FROM spiceai/spiceai:latest
RUN apt update \
&& apt install --yes libsqliteodbc --no-install-recommends \
&& rm -rf /var/lib/{apt,dpkg,cache,log}
Build the container:
docker build -t spice-libsqliteodbc .
Validate that the ODBC configuration was updated to reference the newly installed driver:
Since libsqliteodbc
is vendored by Debian, the package install hooks append the driver configuration to /etc/odbcinst.ini
. When using a custom driver (e.g. Databricks Simba), it is your responsibility to update /etc/odbcinst.ini
to point at the location of the newly installed driver.
$ docker run --entrypoint /bin/bash -it spice-libsqliteodbc
root@f8ceccc94d6a:/# odbcinst -j
unixODBC 2.3.11
DRIVERS............: /etc/odbcinst.ini
SYSTEM DATA SOURCES: /etc/odbc.ini
FILE DATA SOURCES..: /etc/ODBCDataSources
USER DATA SOURCES..: /root/.odbc.ini
SQLULEN Size.......: 8
SQLLEN Size........: 8
SQLSETPOSIROW Size.: 8
root@f8ceccc94d6a:/# cat /etc/odbcinst.ini
[SQLite]
Description=SQLite ODBC Driver
Driver=libsqliteodbc.so
Setup=libsqliteodbc.so
UsageCount=1
[SQLite3]
Description=SQLite3 ODBC Driver
Driver=libsqlite3odbc.so
Setup=libsqlite3odbc.so
UsageCount=1
test.db
​
To fully test the image, make an example SQLite database (test.db
) and spicepod on your host:
$ sqlite3 test.db
SQLite version 3.43.2 2023-10-10 13:08:14
Enter ".help" for usage hints.
sqlite> create table spice_test (name text not null);
sqlite> insert into spice_test values ("Lala");
sqlite> insert into spice_test values ("Hopper");
sqlite> insert into spice_test values ("Linus");
spicepod.yaml
​
Make sure that the DRIVER
parameter matches the name of the driver section in odbcinst.ini
.
version: v1beta1
kind: Spicepod
name: sqlite
datasets:
- from: odbc:spice_test
name: spice_test
mode: read
acceleration:
enabled: false
params:
odbc_connection_string: DRIVER={SQLite3};SERVER=localhost;DATABASE=test.db;Trusted_connection=yes
All together now:
$ docker run -p8090:8090 -p50051:50051 -v $(pwd)/spicepod.yaml:/spicepod.yaml -v $(pwd)/test.db:/test.db -it spice-libsqliteodbc --http=0.0.0.0:8090 --flight=0.0.0.0:50051
$ spice sql
Welcome to the interactive Spice.ai SQL Query Utility! Type 'help' for help.

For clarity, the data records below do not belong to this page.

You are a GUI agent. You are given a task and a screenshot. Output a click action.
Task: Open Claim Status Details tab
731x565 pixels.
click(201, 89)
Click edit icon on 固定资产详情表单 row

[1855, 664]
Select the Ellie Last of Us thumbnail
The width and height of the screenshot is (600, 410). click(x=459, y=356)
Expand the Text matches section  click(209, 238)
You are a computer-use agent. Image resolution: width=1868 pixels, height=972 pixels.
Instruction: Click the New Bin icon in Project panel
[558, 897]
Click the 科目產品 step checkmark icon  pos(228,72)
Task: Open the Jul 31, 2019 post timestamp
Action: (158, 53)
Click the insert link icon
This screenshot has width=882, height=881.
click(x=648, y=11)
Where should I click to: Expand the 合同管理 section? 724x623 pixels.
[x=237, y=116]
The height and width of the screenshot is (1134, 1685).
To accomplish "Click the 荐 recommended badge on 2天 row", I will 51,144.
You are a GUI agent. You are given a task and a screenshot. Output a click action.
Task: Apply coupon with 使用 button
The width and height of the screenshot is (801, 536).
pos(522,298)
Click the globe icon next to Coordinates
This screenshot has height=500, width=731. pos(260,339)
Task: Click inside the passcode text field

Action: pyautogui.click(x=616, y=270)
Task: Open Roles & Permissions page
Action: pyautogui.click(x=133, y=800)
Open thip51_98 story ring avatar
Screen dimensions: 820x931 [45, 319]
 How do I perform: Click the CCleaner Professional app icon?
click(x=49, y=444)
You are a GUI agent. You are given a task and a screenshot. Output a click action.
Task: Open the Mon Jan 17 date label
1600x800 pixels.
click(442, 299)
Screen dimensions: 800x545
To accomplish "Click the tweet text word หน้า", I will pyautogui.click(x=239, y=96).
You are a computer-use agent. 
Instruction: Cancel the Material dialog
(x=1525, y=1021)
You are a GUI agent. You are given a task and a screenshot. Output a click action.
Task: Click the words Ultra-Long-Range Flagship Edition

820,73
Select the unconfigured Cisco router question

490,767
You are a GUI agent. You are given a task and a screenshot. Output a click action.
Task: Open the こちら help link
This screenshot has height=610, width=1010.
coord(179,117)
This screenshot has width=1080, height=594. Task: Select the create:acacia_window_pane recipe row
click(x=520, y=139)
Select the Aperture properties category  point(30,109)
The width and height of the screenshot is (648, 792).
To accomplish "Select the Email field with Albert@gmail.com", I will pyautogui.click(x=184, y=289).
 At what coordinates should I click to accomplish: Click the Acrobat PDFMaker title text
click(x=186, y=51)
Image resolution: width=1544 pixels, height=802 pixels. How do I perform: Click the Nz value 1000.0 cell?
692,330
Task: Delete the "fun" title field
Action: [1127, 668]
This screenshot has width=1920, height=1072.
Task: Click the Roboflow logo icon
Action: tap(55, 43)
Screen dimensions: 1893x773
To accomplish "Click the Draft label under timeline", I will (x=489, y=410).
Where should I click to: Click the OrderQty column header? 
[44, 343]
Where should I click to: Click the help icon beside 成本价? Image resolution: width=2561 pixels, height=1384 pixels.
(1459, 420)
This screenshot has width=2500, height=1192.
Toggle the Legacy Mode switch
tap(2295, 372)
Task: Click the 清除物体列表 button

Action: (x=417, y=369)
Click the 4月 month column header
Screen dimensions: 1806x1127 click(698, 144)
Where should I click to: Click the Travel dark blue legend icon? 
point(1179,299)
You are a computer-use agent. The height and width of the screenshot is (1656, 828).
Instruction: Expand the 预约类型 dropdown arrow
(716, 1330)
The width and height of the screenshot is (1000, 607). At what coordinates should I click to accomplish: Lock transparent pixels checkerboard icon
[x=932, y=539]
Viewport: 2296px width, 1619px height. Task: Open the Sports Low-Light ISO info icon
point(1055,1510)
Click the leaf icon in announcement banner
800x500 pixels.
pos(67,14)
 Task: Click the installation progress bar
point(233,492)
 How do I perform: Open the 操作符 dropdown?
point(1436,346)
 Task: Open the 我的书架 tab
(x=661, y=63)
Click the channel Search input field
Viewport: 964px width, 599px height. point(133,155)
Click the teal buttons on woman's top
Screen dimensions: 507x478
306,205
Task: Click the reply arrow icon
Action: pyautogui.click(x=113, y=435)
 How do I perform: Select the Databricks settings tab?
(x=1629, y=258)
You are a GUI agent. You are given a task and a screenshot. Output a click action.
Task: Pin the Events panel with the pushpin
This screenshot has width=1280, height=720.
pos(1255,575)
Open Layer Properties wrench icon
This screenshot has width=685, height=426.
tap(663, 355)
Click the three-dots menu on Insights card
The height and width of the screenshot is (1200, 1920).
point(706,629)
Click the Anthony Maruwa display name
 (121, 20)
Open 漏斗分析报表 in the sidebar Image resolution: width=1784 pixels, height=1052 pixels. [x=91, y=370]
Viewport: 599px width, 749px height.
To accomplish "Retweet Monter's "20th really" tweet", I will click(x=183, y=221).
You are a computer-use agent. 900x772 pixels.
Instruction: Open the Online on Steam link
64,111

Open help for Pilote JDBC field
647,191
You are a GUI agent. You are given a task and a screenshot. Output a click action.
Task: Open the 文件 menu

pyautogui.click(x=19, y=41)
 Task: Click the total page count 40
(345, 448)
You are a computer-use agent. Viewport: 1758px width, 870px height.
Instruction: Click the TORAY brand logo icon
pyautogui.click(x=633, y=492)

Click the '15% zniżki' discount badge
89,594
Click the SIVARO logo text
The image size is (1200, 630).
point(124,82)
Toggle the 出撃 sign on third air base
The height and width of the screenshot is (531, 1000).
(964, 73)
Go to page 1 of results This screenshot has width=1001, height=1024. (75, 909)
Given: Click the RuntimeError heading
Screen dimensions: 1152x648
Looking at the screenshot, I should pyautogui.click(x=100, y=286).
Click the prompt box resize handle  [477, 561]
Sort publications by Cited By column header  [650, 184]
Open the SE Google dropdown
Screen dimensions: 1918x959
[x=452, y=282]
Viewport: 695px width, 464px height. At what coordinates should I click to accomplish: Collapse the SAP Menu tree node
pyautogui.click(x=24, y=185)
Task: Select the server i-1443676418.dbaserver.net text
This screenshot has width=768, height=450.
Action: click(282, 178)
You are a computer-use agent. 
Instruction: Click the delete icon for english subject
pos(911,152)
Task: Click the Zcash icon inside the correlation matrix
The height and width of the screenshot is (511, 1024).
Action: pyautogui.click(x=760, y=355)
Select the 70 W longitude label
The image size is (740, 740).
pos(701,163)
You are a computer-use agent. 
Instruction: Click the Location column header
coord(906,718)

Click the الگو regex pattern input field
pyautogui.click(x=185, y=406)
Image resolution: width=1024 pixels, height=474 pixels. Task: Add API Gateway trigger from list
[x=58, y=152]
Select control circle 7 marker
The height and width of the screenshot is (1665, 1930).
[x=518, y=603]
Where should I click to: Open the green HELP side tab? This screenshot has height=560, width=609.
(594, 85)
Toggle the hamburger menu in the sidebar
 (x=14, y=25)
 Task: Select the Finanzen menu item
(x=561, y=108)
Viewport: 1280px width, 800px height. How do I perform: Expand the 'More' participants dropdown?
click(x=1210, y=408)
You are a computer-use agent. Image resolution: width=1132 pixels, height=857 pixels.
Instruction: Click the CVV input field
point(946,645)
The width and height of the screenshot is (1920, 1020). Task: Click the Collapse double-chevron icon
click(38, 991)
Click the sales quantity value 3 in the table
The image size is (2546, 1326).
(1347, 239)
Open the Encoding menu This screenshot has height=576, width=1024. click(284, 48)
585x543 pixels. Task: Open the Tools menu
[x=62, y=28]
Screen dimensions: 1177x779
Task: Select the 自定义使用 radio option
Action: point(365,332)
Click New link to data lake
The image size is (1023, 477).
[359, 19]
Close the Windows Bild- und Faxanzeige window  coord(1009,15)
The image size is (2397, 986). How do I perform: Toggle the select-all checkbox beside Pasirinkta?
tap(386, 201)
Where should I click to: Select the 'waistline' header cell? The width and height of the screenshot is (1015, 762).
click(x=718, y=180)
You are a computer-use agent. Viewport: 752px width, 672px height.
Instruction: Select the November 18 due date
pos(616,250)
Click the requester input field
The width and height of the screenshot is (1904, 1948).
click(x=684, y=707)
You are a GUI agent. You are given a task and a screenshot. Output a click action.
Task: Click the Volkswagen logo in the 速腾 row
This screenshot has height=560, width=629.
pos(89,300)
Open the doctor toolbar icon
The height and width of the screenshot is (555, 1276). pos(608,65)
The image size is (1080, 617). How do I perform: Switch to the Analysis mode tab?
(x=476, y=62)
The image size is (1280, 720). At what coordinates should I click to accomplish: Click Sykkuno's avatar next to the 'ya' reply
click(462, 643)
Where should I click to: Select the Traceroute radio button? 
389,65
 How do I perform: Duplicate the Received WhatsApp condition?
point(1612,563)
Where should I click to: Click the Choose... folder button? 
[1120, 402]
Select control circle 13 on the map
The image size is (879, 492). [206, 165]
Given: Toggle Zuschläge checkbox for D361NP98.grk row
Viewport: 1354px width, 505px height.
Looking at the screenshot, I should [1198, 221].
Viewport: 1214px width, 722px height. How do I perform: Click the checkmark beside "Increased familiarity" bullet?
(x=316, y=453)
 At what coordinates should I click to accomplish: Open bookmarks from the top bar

show tables; -- list available tables
sql> show tables;
+------------+
| table_name |
+------------+
| spice_test |
+------------+
Query took: 0.059305583 seconds. 1/1 rows displayed.
sql> select * from spice_test;
+--------+
| name |
+--------+
| Hopper |
| Lala |
| Linus |
+--------+
Query took: 1.8504053329999999 seconds. 3/3 rows displayed.